(TASK PROMPT): Only one stretch of the data below is needed. Output the lines from the one with "Image resolution: width=1045" up to and including the one with "Given: Open chevron", exactly as they stand.

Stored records
▼▼▼
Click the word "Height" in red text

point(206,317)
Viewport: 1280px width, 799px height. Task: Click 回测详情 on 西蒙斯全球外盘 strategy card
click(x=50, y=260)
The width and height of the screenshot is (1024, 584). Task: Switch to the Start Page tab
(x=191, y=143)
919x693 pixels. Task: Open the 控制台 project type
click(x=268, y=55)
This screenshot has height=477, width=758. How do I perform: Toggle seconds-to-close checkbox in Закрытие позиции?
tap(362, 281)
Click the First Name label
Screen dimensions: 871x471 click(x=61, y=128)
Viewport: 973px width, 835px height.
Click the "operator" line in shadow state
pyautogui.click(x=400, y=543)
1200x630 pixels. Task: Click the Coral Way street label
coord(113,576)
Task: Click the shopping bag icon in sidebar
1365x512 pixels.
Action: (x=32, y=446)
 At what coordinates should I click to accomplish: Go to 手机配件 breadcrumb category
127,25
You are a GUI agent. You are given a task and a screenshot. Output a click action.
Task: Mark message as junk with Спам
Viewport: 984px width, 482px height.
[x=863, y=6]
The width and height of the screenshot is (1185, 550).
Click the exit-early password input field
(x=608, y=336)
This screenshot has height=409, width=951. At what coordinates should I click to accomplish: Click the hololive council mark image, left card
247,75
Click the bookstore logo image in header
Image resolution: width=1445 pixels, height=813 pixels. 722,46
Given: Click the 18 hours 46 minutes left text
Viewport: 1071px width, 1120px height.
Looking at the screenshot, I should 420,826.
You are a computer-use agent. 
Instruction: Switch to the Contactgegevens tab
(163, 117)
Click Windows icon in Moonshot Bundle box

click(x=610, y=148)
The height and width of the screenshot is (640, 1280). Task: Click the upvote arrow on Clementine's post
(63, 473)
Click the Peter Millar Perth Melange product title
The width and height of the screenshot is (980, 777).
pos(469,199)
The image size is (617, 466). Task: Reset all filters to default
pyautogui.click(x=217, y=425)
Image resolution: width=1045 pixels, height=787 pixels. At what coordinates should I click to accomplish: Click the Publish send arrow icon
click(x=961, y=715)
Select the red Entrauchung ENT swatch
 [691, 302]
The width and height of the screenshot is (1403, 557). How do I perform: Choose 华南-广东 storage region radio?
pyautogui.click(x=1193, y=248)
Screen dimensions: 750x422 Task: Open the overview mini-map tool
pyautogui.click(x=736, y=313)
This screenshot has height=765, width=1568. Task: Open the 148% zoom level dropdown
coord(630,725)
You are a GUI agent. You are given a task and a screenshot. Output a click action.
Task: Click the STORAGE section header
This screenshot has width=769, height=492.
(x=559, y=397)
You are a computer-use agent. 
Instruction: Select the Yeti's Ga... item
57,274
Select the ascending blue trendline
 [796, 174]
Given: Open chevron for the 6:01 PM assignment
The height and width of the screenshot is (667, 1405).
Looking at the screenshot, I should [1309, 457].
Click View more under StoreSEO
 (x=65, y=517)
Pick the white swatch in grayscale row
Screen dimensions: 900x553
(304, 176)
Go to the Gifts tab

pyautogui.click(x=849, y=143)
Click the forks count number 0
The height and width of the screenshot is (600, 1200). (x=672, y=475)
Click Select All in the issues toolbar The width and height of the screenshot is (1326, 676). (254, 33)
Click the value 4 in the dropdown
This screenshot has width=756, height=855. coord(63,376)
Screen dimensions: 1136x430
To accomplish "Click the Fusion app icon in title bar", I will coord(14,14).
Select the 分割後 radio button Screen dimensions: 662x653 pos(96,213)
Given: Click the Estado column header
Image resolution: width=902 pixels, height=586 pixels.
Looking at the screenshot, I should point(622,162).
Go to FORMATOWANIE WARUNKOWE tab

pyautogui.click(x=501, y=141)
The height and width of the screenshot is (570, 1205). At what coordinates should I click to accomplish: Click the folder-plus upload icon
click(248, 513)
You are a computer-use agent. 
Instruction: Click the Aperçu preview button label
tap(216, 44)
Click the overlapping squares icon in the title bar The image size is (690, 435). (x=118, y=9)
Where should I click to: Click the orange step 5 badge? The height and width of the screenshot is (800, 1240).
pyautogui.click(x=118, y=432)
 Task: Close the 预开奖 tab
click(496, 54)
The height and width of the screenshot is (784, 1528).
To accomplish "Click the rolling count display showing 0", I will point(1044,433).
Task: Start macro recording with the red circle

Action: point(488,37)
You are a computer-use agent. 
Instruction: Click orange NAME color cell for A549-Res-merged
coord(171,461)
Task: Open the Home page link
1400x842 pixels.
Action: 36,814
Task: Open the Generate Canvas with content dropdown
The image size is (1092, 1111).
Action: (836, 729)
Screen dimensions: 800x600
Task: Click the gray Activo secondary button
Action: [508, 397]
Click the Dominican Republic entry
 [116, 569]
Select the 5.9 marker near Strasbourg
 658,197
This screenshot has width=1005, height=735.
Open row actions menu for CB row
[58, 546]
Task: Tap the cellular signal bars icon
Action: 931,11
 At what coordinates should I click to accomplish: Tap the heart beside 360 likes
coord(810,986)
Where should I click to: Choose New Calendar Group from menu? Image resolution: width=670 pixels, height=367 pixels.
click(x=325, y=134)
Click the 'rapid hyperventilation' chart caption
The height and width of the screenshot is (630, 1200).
▲▲▲
(TASK RESPONSE):
Image resolution: width=1045 pixels, height=787 pixels. At what coordinates should I click to accomplish: Click the Publish send arrow icon
click(x=961, y=715)
Select the red Entrauchung ENT swatch
 [691, 302]
The width and height of the screenshot is (1403, 557). How do I perform: Choose 华南-广东 storage region radio?
pyautogui.click(x=1193, y=248)
Screen dimensions: 750x422 Task: Open the overview mini-map tool
pyautogui.click(x=736, y=313)
This screenshot has height=765, width=1568. Task: Open the 148% zoom level dropdown
coord(630,725)
You are a GUI agent. You are given a task and a screenshot. Output a click action.
Task: Click the STORAGE section header
This screenshot has width=769, height=492.
(x=559, y=397)
You are a computer-use agent. 
Instruction: Select the Yeti's Ga... item
57,274
Select the ascending blue trendline
 [796, 174]
Given: Open chevron for the 6:01 PM assignment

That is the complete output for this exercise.